Parameters: input_filepath : str
Path to input audio file.
output_filepath : str
Path to desired output file. If a file already exists at the given path, the file will be overwritten.
Attributes
input_filepath (str) Path to input audio file. output_filepath (str) Path where the output file will be written. input_format (list of str) Input file format arguments that will be passed to SoX. output_format (list of str) Output file format arguments that will be bassed to SoX. effects (list of str) Effects arguments that will be passed to SoX. effects_log (list of str) Ordered sequence of effects applied. globals (list of str) Global arguments that will be passed to SoX. Methods
-
allpass
(frequency, width_q=2.0)[source]¶ Apply a two-pole all-pass filter. An all-pass filter changes the audio’s frequency to phase relationship without changing its frequency to amplitude relationship. The filter is described in detail in at http://musicdsp.org/files/Audio-EQ-Cookbook.txt
Parameters: frequency : float
The filter’s center frequency in Hz.
width_q : float, default=2.0
The filter’s width as a Q-factor.
-
bandpass
(frequency, width_q=2.0, constant_skirt=False)[source]¶ Apply a two-pole Butterworth band-pass filter with the given central frequency, and (3dB-point) band-width. The filter rolls off at 6dB per octave (20dB per decade) and is described in detail in http://musicdsp.org/files/Audio-EQ-Cookbook.txt
Parameters: frequency : float
The filter’s center frequency in Hz.
width_q : float, default=2.0
The filter’s width as a Q-factor.
constant_skirt : bool, default=False
If True, selects constant skirt gain (peak gain = width_q). If False, selects constant 0dB peak gain.
See also
bandreject
,sinc
-
bandreject
(frequency, width_q=2.0)[source]¶ Apply a two-pole Butterworth band-reject filter with the given central frequency, and (3dB-point) band-width. The filter rolls off at 6dB per octave (20dB per decade) and is described in detail in http://musicdsp.org/files/Audio-EQ-Cookbook.txt
Parameters: frequency : float
The filter’s center frequency in Hz.
width_q : float, default=2.0
The filter’s width as a Q-factor.
constant_skirt : bool, default=False
If True, selects constant skirt gain (peak gain = width_q). If False, selects constant 0dB peak gain.
See also
bandreject
,sinc
-
bass
(gain_db, frequency=100.0, slope=0.5)[source]¶ Boost or cut the bass (lower) frequencies of the audio using a two-pole shelving filter with a response similar to that of a standard hi-fi’s tone-controls. This is also known as shelving equalisation.
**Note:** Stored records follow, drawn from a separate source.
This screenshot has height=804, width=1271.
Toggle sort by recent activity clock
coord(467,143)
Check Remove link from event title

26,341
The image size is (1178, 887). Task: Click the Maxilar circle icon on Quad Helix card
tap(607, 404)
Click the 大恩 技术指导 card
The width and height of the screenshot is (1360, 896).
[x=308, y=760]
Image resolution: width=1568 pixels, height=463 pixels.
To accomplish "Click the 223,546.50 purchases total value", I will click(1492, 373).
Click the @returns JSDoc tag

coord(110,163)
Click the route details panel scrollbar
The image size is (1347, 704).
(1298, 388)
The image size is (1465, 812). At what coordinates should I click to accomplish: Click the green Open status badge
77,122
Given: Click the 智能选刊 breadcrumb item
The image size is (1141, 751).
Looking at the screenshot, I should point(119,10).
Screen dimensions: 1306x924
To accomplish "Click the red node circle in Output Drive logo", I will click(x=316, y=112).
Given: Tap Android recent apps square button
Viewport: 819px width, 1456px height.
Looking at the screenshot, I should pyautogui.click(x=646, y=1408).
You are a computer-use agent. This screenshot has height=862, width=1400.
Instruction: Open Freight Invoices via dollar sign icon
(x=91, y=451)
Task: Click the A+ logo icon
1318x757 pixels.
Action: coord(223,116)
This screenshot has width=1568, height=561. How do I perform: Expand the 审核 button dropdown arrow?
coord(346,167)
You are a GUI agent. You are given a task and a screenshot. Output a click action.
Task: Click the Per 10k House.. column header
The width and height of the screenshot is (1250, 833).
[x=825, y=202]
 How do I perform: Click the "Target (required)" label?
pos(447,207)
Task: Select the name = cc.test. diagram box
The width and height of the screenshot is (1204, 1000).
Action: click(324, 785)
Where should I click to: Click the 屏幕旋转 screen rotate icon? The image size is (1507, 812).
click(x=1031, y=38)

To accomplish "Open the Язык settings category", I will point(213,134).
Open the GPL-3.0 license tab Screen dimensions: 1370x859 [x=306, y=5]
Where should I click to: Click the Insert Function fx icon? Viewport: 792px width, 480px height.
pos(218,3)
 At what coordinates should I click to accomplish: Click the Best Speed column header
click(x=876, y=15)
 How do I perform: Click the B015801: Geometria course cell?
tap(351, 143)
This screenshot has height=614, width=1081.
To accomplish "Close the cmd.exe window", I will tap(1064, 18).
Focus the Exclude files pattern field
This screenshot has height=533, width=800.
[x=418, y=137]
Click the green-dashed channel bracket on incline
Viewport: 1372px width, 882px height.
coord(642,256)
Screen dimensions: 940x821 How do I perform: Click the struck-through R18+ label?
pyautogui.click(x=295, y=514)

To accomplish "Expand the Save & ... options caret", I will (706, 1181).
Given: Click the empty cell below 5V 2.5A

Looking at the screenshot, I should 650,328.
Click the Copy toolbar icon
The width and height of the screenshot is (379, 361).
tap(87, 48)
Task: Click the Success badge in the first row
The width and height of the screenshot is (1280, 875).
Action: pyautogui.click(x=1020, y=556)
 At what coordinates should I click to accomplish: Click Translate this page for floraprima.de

The filters are described in detail in http://musicdsp.org/files/Audio-EQ-Cookbook.txt
Parameters: gain_db : float
The gain at 0 Hz. For a large cut use -20, for a large boost use 20.
frequency : float, default=100.0
The filter’s cutoff frequency in Hz.
slope : float, default=0.5
The steepness of the filter’s shelf transition. For a gentle slope use 0.3, and use 1.0 for a steep slope.
-
compand
(attack_time=0.3, decay_time=0.8, soft_knee_db=6.0, tf_points=[(-70, -70), (-60, -20), (0, 0)])[source]¶ Compand (compress or expand) the dynamic range of the audio.
Parameters: attack_time : float, default=0.3
The time in seconds over which the instantaneous level of the input signal is averaged to determine increases in volume.
decay_time : float, default=0.8
The time in seconds over which the instantaneous level of the input signal is averaged to determine decreases in volume.
soft_knee_db : float or None, default=6.0
The ammount (in dB) for which the points at where adjacent line segments on the transfer function meet will be rounded. If None, no soft_knee is applied.
tf_points : list of tuples
Transfer function points as a list of tuples corresponding to points in (dB, dB) defining the compander’s transfer function.
See also
mcompand
,contrast
-
convert
(samplerate=None, channels=None, bitdepth=None)[source]¶ Converts output audio to the specified format.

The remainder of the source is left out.